What you have to do – Please print the entries below exactly, from the line with "Switch to the 聊天设置" through the line with "Click the upper", including both of those lines and leaving out all others.

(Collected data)
Start of Block

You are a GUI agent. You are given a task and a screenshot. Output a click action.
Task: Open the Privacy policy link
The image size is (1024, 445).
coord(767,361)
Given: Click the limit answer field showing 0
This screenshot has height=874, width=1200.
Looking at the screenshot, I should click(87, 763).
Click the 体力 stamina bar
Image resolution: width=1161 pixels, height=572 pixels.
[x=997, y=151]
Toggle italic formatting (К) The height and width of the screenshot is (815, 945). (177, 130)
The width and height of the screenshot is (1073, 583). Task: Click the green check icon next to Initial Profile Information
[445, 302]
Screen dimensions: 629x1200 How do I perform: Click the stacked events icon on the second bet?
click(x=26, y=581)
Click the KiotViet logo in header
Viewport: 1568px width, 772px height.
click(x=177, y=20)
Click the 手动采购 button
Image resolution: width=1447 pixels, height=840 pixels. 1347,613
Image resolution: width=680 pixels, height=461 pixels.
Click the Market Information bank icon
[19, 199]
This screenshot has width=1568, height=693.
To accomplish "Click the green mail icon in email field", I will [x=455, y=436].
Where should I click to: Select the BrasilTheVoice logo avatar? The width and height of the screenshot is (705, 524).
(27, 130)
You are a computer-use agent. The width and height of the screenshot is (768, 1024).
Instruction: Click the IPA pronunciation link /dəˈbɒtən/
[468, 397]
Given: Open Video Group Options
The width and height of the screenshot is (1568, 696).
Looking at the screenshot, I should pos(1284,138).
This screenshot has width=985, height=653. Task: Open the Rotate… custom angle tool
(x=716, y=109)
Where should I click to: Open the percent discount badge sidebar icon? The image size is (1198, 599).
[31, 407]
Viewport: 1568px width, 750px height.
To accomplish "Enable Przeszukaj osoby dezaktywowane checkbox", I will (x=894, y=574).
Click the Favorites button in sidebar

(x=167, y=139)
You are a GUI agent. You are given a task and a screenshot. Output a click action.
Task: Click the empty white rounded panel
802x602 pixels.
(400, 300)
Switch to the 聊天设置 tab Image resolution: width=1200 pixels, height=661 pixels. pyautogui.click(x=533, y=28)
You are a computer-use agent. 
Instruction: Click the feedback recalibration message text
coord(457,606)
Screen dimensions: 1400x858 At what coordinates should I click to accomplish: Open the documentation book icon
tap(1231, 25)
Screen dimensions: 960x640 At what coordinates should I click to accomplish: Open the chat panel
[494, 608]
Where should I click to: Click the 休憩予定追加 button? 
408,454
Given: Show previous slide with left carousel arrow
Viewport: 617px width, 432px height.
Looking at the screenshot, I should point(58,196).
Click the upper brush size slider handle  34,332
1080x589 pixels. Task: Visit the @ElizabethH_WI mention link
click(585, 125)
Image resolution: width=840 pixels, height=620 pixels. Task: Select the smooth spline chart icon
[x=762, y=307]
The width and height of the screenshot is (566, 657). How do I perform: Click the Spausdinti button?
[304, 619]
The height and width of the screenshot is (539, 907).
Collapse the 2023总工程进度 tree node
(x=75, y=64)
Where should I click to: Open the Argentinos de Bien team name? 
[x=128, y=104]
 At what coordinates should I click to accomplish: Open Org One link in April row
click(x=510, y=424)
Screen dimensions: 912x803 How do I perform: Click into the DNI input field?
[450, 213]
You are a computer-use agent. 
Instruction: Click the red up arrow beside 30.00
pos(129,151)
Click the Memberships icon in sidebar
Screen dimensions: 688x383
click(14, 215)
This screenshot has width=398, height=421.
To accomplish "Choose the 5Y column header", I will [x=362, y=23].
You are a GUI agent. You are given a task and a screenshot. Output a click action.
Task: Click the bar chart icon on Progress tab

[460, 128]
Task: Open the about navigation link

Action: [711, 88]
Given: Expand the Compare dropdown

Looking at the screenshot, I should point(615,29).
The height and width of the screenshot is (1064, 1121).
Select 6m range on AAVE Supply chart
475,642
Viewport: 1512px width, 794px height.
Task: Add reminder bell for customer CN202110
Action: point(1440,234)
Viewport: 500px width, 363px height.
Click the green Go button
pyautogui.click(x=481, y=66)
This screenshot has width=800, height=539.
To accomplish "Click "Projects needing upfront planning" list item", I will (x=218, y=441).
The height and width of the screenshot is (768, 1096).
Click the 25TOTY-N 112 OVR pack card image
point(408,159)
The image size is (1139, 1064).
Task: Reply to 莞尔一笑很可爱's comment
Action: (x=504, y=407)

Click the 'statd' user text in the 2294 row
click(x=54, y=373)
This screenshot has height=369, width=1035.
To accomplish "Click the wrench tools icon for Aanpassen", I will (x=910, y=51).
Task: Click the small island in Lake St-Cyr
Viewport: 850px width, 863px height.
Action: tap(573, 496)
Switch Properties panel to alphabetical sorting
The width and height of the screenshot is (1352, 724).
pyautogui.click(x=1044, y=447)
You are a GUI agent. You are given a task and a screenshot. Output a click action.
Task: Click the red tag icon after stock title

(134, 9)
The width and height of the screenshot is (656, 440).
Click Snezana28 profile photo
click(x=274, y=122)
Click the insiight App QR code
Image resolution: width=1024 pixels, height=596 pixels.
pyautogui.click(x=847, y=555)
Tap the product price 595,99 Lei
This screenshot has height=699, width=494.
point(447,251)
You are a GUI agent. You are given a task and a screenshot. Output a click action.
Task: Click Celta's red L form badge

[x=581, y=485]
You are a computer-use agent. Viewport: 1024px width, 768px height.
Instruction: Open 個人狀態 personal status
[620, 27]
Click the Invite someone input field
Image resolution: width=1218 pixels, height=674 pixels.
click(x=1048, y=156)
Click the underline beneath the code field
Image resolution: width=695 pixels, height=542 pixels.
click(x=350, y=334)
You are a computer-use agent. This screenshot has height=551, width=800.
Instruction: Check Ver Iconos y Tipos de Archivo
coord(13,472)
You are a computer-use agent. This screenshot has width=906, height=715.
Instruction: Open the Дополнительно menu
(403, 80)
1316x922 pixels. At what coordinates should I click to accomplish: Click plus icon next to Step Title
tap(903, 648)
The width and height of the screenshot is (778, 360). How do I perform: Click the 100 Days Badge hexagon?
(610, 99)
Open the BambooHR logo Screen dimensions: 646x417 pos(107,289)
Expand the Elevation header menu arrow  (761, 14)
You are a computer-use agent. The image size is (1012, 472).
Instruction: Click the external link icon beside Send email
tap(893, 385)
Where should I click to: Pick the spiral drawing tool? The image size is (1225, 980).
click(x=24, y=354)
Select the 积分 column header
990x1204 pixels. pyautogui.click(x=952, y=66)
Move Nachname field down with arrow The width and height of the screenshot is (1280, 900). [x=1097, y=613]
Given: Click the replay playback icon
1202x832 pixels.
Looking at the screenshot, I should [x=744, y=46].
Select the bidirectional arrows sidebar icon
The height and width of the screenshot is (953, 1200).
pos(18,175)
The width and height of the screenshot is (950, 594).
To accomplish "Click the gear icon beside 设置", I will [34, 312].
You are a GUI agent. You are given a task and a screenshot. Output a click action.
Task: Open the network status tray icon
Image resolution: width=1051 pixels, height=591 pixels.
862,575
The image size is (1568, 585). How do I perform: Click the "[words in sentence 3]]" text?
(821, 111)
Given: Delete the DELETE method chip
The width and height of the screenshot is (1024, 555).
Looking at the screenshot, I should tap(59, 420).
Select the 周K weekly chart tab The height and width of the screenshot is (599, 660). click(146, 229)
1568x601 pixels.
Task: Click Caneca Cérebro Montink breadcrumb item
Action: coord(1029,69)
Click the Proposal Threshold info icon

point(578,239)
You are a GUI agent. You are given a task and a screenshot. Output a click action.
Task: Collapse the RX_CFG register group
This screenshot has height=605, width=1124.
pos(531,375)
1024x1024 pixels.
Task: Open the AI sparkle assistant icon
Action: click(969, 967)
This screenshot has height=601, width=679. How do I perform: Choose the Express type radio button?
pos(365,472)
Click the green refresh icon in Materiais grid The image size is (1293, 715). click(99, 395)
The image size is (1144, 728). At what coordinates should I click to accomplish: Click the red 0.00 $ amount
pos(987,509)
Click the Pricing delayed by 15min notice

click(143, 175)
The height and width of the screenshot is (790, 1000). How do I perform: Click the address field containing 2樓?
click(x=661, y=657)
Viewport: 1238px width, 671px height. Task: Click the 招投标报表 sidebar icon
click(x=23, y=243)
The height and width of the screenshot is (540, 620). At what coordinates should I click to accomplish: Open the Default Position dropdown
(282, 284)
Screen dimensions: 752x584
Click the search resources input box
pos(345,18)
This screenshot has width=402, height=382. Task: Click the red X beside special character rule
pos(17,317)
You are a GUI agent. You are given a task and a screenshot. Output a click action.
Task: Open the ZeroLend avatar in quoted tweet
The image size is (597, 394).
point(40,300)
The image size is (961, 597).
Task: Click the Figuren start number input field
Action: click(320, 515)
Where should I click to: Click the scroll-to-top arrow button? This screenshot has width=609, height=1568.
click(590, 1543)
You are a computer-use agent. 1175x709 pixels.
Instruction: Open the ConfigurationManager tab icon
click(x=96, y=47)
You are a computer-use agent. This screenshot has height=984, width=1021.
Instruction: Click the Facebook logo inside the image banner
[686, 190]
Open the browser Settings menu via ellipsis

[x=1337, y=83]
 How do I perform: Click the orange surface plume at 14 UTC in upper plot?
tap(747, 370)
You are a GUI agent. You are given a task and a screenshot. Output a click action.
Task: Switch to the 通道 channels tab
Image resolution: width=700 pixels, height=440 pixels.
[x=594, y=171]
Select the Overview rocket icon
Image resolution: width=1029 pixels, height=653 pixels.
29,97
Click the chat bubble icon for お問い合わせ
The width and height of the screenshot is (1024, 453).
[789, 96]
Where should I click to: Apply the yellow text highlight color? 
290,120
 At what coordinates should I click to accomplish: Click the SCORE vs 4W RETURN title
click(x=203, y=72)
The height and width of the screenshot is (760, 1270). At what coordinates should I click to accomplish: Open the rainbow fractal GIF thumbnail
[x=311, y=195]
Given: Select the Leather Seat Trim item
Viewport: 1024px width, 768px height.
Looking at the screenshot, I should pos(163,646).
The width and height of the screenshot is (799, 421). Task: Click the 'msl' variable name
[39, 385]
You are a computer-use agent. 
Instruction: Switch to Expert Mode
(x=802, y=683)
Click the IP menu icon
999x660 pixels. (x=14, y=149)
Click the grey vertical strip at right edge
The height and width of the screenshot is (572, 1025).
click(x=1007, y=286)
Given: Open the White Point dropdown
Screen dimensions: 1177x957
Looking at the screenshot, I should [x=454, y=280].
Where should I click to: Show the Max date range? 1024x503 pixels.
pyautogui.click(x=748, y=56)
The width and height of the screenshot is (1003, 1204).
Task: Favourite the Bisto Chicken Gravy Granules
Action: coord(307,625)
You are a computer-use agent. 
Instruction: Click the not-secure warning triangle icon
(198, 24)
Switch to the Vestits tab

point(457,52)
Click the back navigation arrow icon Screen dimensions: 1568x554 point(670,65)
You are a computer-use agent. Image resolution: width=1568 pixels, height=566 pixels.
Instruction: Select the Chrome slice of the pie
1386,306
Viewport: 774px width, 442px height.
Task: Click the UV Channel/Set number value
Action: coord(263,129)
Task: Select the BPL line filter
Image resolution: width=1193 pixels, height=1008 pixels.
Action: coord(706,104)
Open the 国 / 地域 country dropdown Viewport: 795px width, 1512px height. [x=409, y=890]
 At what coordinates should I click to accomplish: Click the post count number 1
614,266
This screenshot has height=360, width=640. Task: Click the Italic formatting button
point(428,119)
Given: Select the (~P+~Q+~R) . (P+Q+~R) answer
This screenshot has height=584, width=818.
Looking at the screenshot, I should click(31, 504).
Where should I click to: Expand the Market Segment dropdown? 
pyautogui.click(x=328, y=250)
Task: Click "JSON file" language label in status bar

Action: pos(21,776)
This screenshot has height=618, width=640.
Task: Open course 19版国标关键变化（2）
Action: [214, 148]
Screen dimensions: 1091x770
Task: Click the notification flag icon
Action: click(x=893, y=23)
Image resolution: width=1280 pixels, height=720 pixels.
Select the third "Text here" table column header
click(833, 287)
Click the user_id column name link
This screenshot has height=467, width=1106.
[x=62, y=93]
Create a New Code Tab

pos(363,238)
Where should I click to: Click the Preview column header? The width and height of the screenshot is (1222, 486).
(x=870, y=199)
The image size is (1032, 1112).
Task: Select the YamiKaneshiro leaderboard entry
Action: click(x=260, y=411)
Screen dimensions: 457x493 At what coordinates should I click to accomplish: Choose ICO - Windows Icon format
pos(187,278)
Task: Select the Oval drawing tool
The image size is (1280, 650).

End of Block

Response to the task –
Switch to the 聊天设置 tab Image resolution: width=1200 pixels, height=661 pixels. pyautogui.click(x=533, y=28)
You are a computer-use agent. 
Instruction: Click the feedback recalibration message text
coord(457,606)
Screen dimensions: 1400x858 At what coordinates should I click to accomplish: Open the documentation book icon
tap(1231, 25)
Screen dimensions: 960x640 At what coordinates should I click to accomplish: Open the chat panel
[494, 608]
Where should I click to: Click the 休憩予定追加 button? 
408,454
Given: Show previous slide with left carousel arrow
Viewport: 617px width, 432px height.
Looking at the screenshot, I should point(58,196).
Click the upper brush size slider handle  34,332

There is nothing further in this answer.